China GDP, Bank of Korea in Asia spotlight
April 10, 2011 - 0:0
TOKYO (MarketWatch) — China’s first-quarter growth figures and other data will be in the Asian spotlight next week, as well as central bank meetings in South Korea and Indonesia.
On Monday, Japan will release core machinery orders data for February,. a report that’s usually a leading indicator of corporate investment. But this time, it won’t reflect the impact of the earthquake and tsunami that struck on March 11, so economists are looking ahead to the March output report.The Bank of Korea’s policy decision will come on Tuesday.
South Korea’s raised its policy rate by 100 basis points since July, and it’s expected to hold steady this time, after a quarter-point hike in March, which brought its benchmark rate to 3%.
But some economists say it could surprise with a hike because of inflation, which the bank says remains a “challenge” for the economy. Annual consumer inflation in March came in at a more than two-year high, well above the Bank of Korea’s target band.
Also Tuesday, Bank Indonesia is expected to leave rates unchanged at 6.75% after annual inflation slowed in March, helped by the start of the rice harvest.
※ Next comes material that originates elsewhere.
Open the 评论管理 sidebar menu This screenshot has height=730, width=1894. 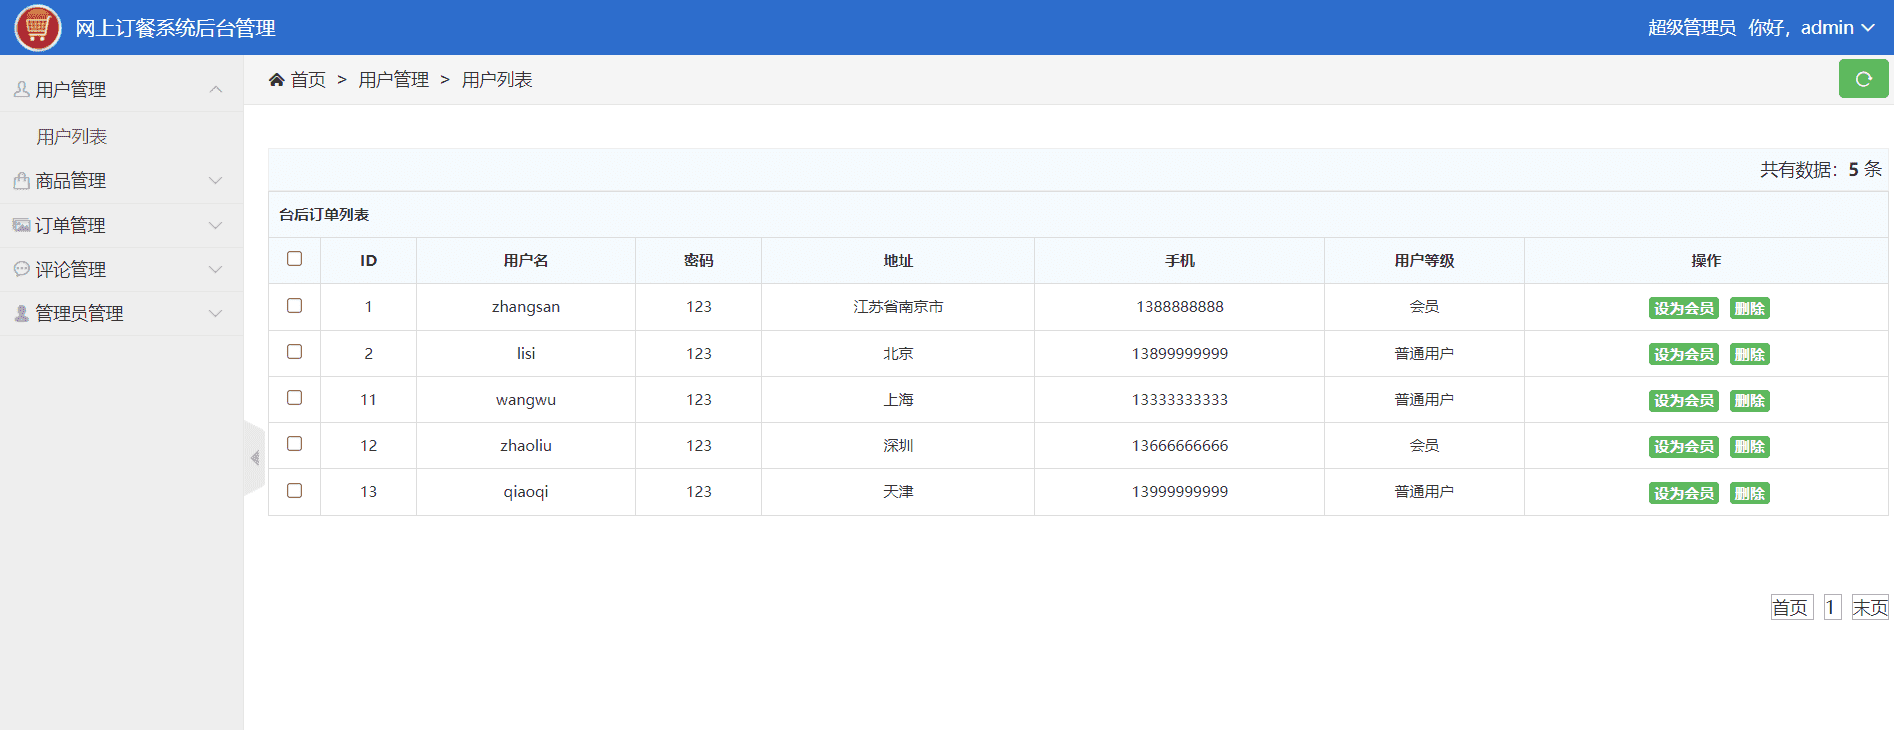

But bank of American Merrill Lynch economist Hak Bin Chua calls the Bank Indonesia decision a “close call,” and expects the central bank to resume tightening with a 25 basis-point hike, bringing its policy rate to 7%.
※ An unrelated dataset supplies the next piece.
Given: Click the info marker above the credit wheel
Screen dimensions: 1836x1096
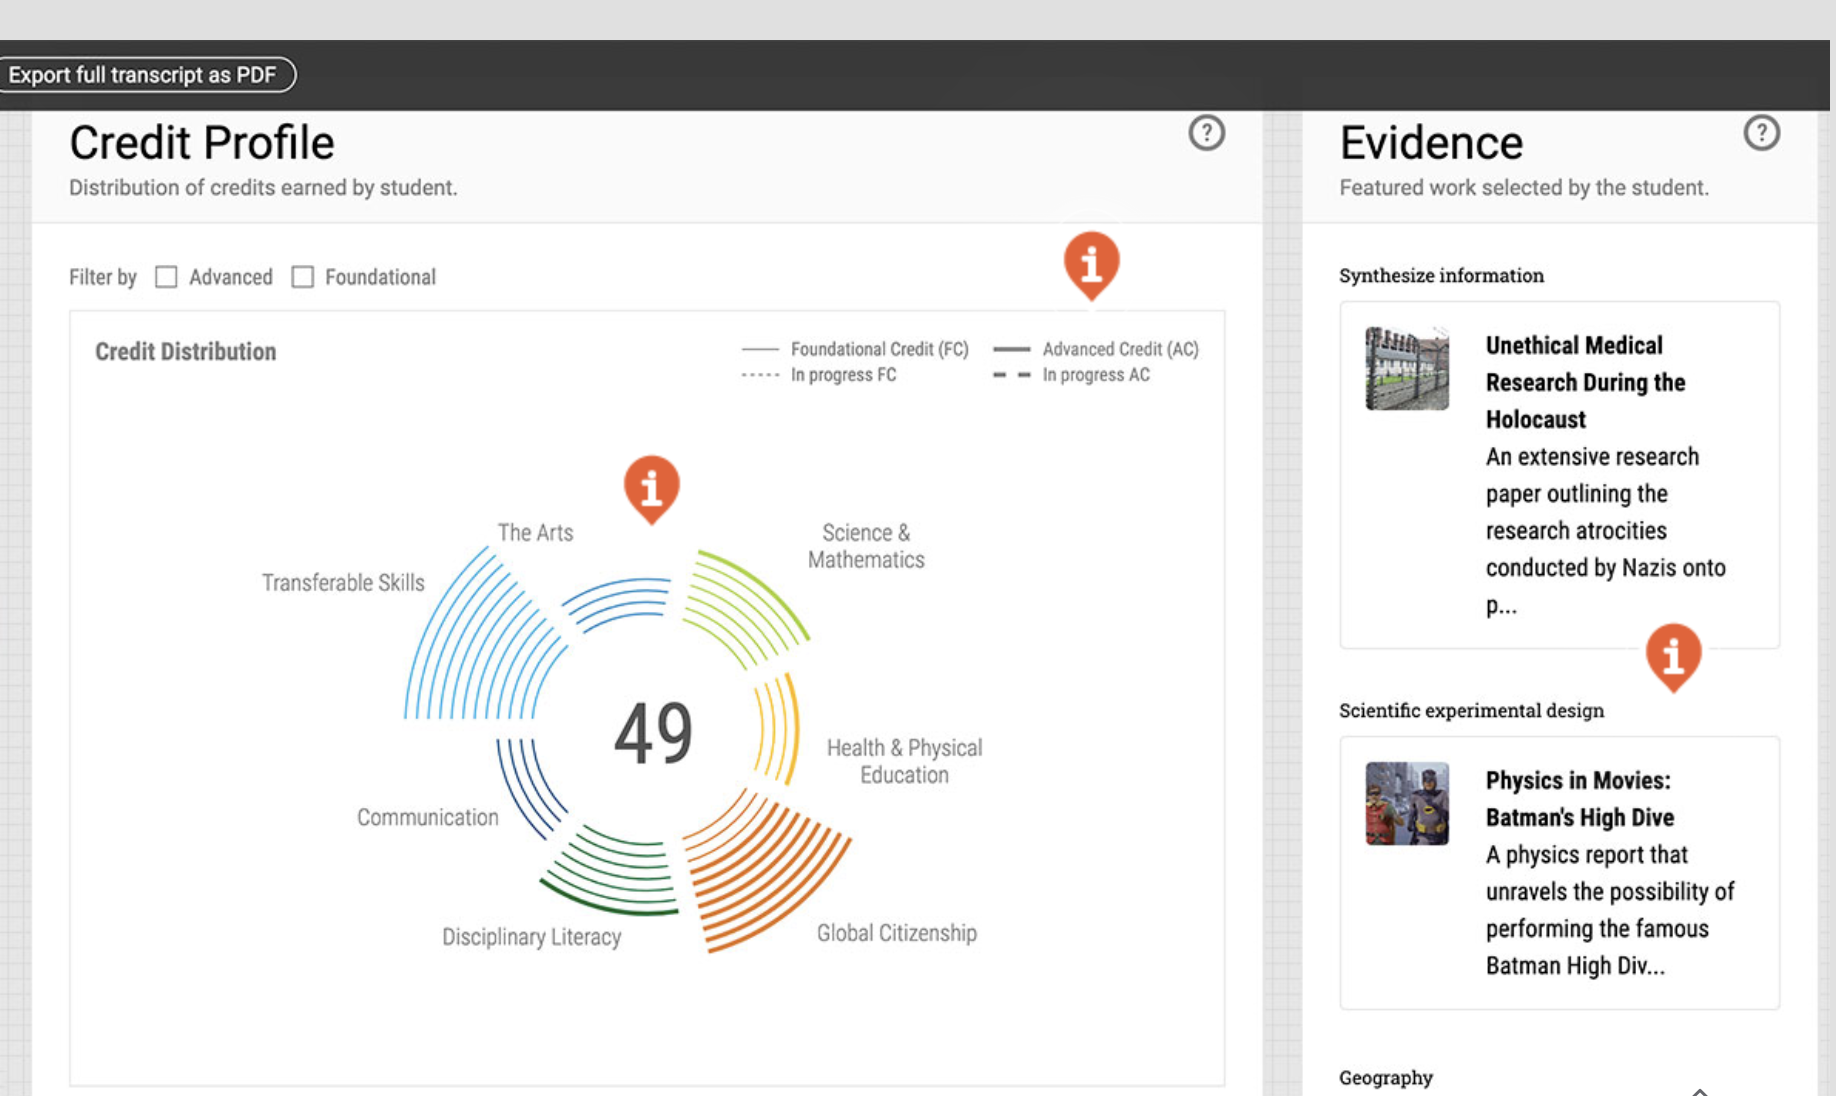Looking at the screenshot, I should pos(652,487).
The banks’ last statement signaled that it’s “on a ‘tight bias,’ which suggests the odds of tightening remain high after a pause last month,” Chua said.
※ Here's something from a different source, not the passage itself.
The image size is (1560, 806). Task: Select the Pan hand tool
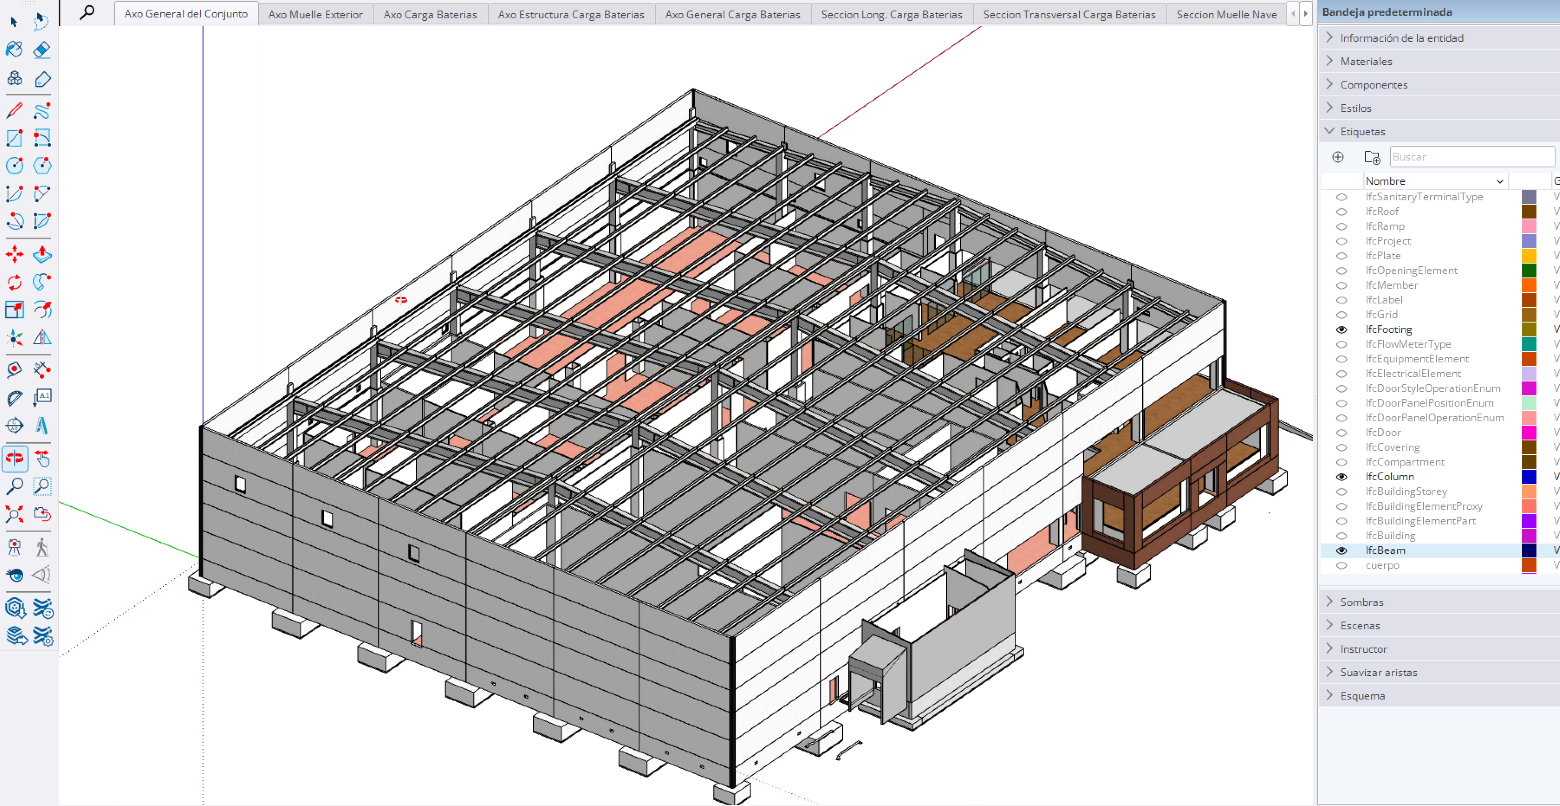42,459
Both the South Korean won and the Indonesian rupiah have strengthened recently, and that takes away some of the need to tighten policy.
On Friday, China’s expected to say that its economy grew at a slower pace in the first quarter of this year than in the final quarter of 2010, due to the government’s efforts to curb the booming economy.
Economists polled by Reuters expect gross domestic product growth to slow to 9.5% from the year-ago quarter, down from the previous quarter’s 9.8% year-on-year increase.
China will also release inflation data. Chinese state media Xinhua reports that many economists expect the consumer price index for March to climb above 5%, well above the government’s 4% full-year CPI target.
That could set the stage for yet another interest rate hike, after the People’s Bank of China raised interest rates for the fourth time in six months on Tuesday.